Expression of APOC1 in human cancers. (A) Disease summary for APOC1. red: high expression, blue: low expression. The threshold was set as follows: P value: 0.05, fold change: 2, gene rank: 10%, (B) Comparison of APOC1 across 6 analyses regarding ccRCC via meta-analysis. All data were derived from the Oncomine database based on TCGA data.

Figure 2

(A–F) The differential analyses of APOC1 expression in different datasets.
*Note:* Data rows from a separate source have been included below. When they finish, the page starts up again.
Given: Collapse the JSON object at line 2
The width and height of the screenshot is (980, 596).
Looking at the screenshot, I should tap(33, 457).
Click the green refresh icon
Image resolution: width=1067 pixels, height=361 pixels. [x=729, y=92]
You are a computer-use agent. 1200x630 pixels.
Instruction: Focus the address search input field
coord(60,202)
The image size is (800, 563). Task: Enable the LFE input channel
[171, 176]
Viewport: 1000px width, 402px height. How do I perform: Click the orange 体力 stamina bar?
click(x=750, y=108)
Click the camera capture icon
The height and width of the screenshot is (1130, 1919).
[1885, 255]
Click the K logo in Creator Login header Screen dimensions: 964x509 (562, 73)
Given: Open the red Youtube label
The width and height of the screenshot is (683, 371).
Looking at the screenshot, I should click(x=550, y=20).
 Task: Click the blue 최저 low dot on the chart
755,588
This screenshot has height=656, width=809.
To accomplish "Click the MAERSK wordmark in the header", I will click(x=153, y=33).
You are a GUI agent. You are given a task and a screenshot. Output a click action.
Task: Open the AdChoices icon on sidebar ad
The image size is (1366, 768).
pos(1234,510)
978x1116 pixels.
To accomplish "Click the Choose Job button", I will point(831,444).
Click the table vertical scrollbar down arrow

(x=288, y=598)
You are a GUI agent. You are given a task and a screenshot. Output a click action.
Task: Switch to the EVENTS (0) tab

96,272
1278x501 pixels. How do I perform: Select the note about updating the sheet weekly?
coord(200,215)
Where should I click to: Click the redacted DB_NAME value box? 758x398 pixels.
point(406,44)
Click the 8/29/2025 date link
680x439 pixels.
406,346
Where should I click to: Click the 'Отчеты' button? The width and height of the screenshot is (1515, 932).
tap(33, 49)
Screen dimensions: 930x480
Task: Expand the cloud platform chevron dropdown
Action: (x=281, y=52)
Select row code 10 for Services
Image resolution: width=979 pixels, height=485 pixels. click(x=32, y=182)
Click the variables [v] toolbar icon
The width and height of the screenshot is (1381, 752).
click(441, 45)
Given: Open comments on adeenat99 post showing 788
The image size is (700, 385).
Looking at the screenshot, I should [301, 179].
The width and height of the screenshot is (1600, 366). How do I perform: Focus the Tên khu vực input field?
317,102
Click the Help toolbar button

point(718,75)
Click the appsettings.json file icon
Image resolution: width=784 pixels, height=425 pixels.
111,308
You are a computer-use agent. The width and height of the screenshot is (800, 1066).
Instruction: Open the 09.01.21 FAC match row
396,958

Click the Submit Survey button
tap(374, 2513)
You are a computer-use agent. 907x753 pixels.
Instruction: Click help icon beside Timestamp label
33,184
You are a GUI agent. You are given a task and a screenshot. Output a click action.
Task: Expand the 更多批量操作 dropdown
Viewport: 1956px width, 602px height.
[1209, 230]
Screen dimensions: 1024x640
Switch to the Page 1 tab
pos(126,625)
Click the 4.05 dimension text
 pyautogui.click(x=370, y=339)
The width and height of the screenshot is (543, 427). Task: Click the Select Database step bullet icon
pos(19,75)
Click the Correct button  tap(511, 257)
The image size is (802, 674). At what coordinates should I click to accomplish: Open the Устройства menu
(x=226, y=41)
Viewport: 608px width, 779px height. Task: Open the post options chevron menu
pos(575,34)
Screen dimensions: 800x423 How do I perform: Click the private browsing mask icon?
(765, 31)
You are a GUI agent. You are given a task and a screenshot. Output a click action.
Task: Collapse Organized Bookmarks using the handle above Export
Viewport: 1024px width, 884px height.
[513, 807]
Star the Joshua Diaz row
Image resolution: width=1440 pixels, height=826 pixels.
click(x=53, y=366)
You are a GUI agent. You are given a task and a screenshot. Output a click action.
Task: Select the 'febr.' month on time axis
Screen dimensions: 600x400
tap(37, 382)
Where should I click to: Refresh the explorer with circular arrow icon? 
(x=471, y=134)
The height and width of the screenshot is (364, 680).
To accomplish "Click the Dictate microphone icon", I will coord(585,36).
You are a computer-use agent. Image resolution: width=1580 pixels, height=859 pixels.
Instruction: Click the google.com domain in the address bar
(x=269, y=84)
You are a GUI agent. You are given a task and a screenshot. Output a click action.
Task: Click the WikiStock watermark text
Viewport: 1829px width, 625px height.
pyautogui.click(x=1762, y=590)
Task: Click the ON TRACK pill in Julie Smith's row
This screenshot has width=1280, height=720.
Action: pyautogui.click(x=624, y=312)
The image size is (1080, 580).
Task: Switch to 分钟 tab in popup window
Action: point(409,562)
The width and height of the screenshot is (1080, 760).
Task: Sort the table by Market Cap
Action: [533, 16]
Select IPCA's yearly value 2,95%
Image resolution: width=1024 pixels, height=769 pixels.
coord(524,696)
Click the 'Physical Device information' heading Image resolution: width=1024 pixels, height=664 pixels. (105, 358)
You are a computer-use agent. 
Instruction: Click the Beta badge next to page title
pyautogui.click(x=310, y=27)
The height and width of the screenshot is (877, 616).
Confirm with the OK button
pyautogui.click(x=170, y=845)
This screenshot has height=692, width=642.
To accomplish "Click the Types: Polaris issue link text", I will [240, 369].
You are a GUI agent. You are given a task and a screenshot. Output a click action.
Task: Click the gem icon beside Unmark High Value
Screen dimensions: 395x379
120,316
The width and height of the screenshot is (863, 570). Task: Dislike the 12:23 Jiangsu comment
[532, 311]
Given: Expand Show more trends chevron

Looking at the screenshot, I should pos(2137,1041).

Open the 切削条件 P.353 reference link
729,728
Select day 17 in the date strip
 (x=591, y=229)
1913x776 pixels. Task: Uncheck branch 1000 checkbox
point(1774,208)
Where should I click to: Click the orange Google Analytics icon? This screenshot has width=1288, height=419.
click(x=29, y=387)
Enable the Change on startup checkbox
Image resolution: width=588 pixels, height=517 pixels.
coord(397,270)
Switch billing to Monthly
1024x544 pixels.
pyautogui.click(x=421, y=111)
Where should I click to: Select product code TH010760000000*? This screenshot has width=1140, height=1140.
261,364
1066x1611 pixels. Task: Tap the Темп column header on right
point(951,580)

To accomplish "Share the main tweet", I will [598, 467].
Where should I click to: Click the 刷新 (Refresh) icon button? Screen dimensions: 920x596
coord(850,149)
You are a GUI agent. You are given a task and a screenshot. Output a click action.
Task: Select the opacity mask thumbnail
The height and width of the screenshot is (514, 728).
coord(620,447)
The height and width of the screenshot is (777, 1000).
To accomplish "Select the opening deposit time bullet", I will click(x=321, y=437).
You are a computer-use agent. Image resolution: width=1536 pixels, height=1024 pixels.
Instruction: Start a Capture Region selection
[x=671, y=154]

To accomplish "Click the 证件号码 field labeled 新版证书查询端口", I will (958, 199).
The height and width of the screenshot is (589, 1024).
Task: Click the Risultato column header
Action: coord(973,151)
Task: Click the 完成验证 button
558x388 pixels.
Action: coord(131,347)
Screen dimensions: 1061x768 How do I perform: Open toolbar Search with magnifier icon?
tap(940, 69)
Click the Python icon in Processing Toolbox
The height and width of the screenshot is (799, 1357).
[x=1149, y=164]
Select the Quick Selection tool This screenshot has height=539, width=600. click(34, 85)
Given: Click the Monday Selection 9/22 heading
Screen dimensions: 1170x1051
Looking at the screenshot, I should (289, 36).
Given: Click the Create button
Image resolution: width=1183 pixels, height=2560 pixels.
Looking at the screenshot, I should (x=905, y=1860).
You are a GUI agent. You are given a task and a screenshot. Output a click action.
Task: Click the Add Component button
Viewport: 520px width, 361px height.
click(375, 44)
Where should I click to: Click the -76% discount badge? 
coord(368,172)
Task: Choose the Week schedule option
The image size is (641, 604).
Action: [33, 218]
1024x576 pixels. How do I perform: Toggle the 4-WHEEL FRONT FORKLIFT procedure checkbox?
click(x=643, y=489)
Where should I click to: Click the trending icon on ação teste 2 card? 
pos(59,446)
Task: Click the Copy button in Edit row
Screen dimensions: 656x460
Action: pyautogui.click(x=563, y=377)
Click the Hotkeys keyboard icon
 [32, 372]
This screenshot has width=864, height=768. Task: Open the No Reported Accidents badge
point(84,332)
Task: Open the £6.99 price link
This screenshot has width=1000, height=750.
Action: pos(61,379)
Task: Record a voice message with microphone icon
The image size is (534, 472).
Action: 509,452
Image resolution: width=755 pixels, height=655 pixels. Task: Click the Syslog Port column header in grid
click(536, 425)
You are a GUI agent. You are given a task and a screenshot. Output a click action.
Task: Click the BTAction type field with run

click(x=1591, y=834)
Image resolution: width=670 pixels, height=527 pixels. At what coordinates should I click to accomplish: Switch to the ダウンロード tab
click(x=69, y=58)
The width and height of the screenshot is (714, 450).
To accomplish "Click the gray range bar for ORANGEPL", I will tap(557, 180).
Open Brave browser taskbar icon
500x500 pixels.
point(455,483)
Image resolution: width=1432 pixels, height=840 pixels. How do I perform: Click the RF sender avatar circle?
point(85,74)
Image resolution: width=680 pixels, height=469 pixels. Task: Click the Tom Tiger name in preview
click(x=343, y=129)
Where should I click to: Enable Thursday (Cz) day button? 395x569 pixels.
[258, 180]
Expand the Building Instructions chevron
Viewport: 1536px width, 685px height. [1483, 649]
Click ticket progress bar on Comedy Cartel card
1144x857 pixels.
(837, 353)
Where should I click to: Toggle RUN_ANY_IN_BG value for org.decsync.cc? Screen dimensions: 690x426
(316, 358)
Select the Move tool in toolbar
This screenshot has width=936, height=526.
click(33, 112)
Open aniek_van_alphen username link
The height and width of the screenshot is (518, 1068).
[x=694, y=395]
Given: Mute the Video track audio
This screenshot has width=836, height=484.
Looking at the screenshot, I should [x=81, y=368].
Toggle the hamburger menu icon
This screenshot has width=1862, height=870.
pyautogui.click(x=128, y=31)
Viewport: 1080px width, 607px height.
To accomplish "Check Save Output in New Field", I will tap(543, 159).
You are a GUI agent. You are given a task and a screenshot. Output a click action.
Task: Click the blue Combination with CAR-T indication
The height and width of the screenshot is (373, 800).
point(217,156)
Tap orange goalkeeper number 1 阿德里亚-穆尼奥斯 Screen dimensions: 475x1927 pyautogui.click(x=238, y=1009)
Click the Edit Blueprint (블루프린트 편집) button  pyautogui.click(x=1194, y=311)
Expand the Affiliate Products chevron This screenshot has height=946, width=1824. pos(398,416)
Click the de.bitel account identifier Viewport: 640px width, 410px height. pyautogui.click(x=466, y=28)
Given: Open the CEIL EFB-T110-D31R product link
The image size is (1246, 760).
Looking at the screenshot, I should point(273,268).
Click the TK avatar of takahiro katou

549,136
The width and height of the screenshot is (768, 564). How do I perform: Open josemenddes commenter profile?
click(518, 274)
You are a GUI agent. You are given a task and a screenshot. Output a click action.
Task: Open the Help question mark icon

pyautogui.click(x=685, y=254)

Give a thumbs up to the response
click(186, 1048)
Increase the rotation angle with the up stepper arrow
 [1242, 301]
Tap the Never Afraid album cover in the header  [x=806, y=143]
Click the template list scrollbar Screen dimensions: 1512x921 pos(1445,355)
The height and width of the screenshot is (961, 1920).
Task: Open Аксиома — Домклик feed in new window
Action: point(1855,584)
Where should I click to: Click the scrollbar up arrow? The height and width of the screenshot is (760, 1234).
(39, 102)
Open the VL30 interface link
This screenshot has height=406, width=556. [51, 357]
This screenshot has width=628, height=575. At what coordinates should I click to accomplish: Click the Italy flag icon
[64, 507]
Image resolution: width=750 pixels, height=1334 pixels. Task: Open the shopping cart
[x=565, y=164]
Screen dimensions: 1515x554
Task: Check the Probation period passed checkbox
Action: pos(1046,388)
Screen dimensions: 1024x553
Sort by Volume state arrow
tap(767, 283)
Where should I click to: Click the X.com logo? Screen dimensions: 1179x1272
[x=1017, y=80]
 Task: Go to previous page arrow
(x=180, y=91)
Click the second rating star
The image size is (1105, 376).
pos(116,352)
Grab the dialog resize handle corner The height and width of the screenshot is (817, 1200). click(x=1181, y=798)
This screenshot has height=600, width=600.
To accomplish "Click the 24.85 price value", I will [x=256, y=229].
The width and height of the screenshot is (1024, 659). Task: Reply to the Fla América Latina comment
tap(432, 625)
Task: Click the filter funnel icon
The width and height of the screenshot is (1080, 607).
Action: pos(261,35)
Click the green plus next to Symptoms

All data were derived from the Oncomine database based on TCGA data.

Figure 3

APOC1 expression and prognosis analyses in kidney renal clear cell carcinoma. (A) Representative immunohistochemistry images and detailed information on APOC1 in kidney cancer and normal tissues that were obtained from the HPA database; (B) Tumor/normal differential expression analysis in Gepia; (C) Patient survival analysis in Gepia.

Figure 4

Survival analyses based on clinical characteristics of ccRCC patients. (A) Sex; (B) Age; (C) Clinical stage; (D) Histological grade.

Figure 5

ROC analysis for predicting prognosis. (A) Overall survival (OS); (B) Disease-free survival (DFS).

Figure 6

APOC1 expression analyses based on clinicopathological factors. (A) Sex; (B) Primary tumor laterality; (C) Age; (D) Histological grade; (E) T stage; (F) Clinical stage. Compared with normal group: ** P<0.01 and *** P<0.001.

Figure 7

The expression of co-expressed genes with APOC1 in various cells.

Figure 8

GO annotation and KEGG pathway analyses. (A) Molecular function (MF); (B) Biological process (BP); (C) Cellular component (CC); (D) Biological pathways.